> _Set task_
Copy out the stretch of material from the line containing "Open the EN language switcher" through the end of the material, keeping every character unchanged.

━━━━━ Data

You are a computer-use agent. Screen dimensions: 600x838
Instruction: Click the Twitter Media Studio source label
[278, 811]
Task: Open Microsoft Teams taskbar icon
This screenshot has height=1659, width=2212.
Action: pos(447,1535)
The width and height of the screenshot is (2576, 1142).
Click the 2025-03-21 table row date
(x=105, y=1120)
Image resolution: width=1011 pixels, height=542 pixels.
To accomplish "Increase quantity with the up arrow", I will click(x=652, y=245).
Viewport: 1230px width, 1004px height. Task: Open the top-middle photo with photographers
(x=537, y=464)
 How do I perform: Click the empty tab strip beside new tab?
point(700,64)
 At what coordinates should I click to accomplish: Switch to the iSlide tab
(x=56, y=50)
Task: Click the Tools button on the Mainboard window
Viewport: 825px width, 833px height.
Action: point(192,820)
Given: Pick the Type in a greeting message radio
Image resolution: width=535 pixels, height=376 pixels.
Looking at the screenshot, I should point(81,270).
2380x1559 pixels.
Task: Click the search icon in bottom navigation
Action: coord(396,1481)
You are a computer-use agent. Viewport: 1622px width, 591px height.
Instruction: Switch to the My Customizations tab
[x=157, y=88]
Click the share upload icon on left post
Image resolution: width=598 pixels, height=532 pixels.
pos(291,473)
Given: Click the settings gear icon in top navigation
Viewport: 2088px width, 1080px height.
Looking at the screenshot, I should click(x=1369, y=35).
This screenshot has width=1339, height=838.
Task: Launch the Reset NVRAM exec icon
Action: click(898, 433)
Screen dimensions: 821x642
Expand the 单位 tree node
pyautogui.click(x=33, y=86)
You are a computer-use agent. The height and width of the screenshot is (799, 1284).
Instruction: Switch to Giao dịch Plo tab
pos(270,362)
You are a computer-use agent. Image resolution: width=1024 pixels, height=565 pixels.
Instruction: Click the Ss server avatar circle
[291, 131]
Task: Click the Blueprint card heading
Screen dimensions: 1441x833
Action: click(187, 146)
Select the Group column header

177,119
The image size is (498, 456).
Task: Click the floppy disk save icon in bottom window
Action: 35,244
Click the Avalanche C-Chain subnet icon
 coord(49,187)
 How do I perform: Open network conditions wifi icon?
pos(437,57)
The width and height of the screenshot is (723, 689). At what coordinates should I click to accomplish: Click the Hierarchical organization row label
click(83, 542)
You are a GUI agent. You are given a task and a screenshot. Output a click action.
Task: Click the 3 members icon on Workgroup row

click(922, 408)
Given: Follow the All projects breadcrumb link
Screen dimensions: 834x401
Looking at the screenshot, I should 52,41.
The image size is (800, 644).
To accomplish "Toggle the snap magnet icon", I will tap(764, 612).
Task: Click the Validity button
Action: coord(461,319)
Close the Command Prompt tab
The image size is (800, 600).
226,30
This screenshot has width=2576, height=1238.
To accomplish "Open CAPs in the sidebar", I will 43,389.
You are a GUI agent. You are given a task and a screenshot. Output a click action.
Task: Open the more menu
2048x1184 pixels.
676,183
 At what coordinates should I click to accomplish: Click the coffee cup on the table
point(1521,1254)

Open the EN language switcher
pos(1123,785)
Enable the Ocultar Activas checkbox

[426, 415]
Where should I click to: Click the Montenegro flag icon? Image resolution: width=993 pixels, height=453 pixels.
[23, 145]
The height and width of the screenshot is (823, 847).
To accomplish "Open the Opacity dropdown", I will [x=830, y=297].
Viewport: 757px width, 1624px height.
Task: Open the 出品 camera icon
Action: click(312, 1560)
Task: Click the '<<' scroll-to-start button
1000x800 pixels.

━━━━━━━━━━

> _Written answer_
Open the EN language switcher
pos(1123,785)
Enable the Ocultar Activas checkbox

[426, 415]
Where should I click to: Click the Montenegro flag icon? Image resolution: width=993 pixels, height=453 pixels.
[23, 145]
The height and width of the screenshot is (823, 847).
To accomplish "Open the Opacity dropdown", I will [x=830, y=297].
Viewport: 757px width, 1624px height.
Task: Open the 出品 camera icon
Action: click(312, 1560)
Task: Click the '<<' scroll-to-start button
1000x800 pixels.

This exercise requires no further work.